Theoph. D. Carns and Washington Adams, both of Kansas City, Mo., for defendant.

VAN VALKENBURGH, District Judge.

Complainant a New York corporation, is the owner of letters patent No 637,444, issued November 21, 1899, to John L. Borsch, and of letters patent No. 876,933, issued January 21, 1908, to John L. Borsch, Jr.; both for new and useful improvements in bifocal lenses. It alleges that the inventions and improvements set forth in said letters patent, respectively are capable of conjoint use in one and the same bifocal lens and that complainant and its licensees make, use, and sell bifocal lenses embodying the conjoint use of said inventions and improvements. It charges infringement on the part of defendant, and prays injunction, accounting, and damages.

To the bill the defendant, a Missouri corporation located at Kansas City, Mo., interposes the following defenses: (1) That both patents in suit are void for want of patentable novelty. (2) That both patents in suit are void for want of patentable invention. (3) That defendant has not infringed either patent. (4) That the patents in suit are not capable of conjoint use, and the defendant has not infringed said patents conjointly. (5) That complainant is not a bona fide corporation and was not incorporated in good faith and for a lawful purpose; that its organizers are engaged in unlawful combination in restraint of trade; and that it does not come into court with clean hands. Incidentally to these defenses it is claimed that the alleged inventions and discoveries of the patents in suit were all anticipated in the prior art by patent and publication; and a prior use fatal to the second patent in suit is likewise asserted. The first patent contains but a single claim. In the second patent claims 1, 2, 3, 7, and 8 are the only ones in issue, and of these claim 3 has been selected as typical of the group of claims in said patent.

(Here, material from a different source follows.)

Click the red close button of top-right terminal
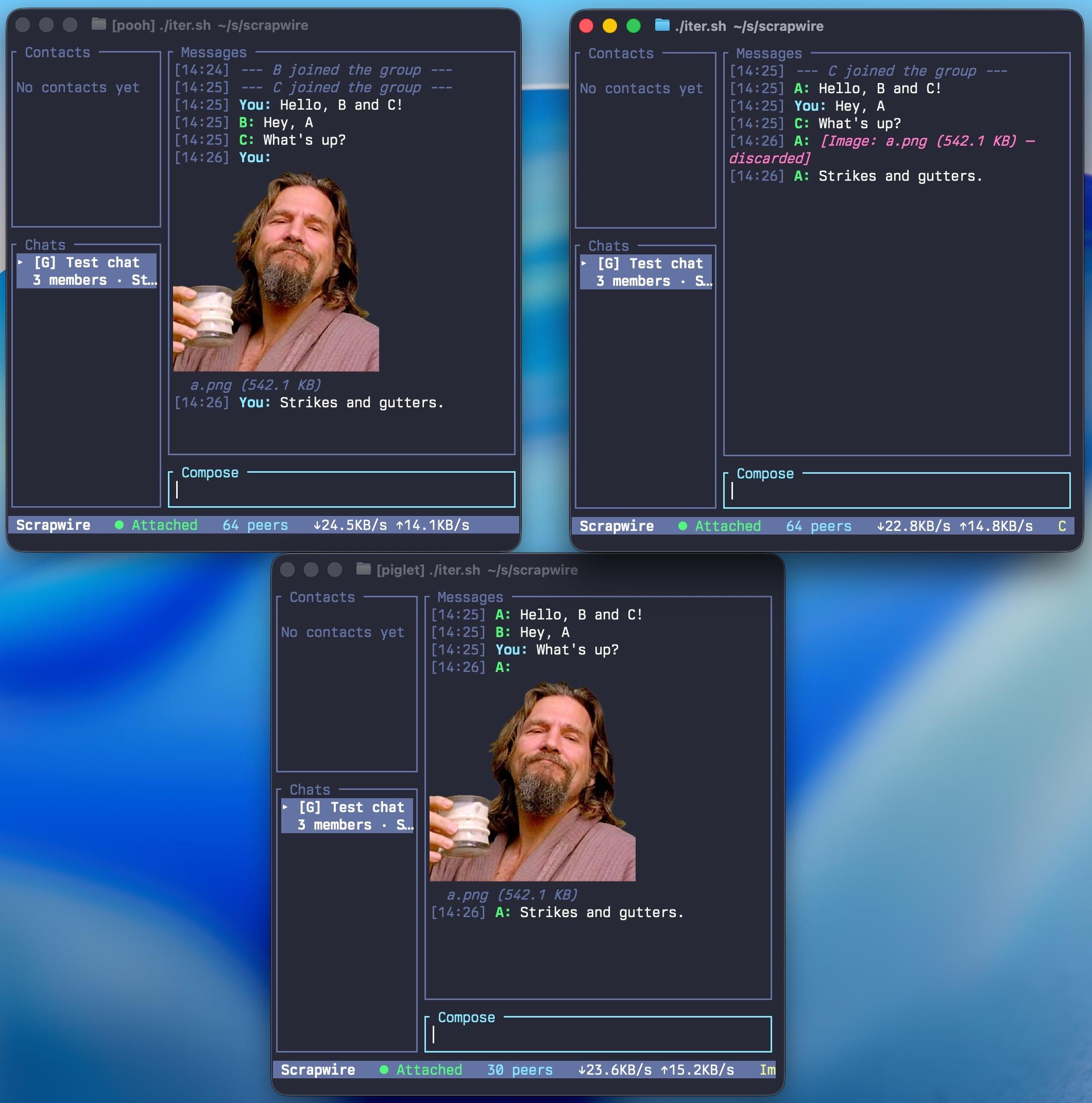The height and width of the screenshot is (1103, 1092). (x=586, y=26)
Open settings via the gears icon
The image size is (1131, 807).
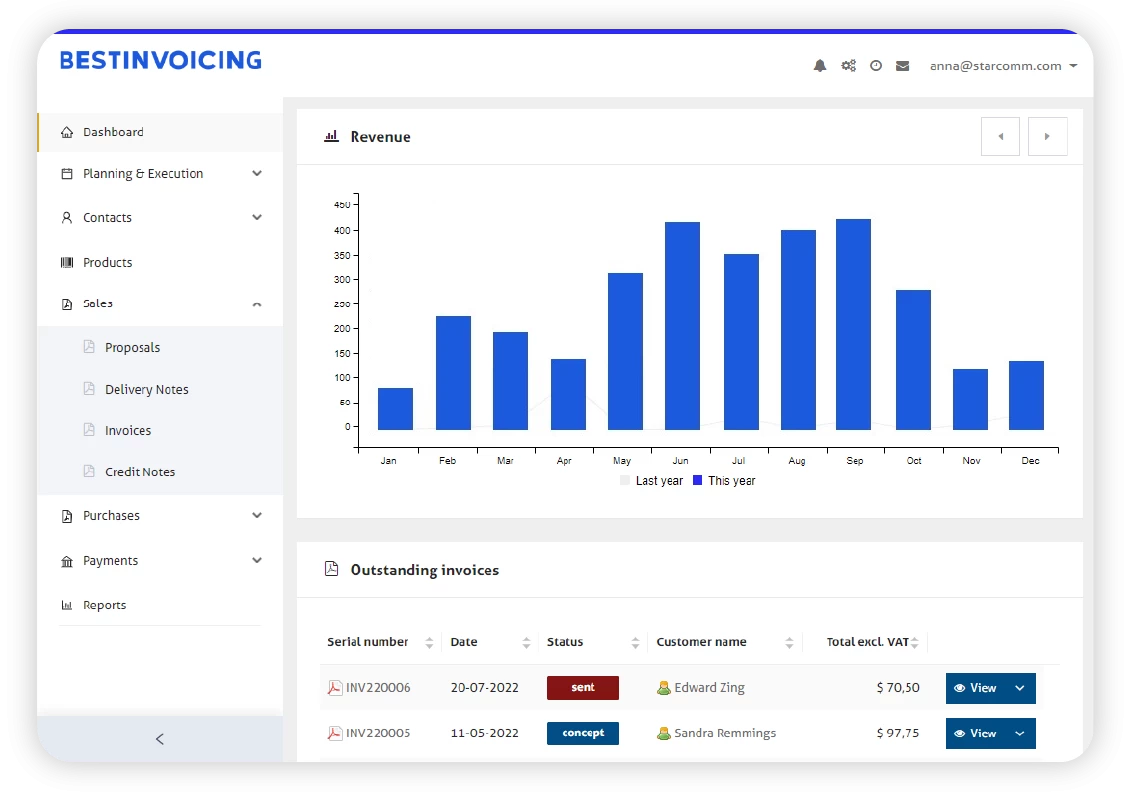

At the outset it may be said that, if the patents are valid and susceptible of conjoint use, it cannot be doubted that defendant's device constitutes an infringement, because, for the purposes of this case, the two lenses are practically identical. The defense of unlawful combination in restraint of trade may likewise be disregarded. There is no substantial showing of any tendency toward monopoly, except such as inheres in the very nature and theory of the patent law; nor was this defense, if it be one, given prominence or emphasis at the hearing.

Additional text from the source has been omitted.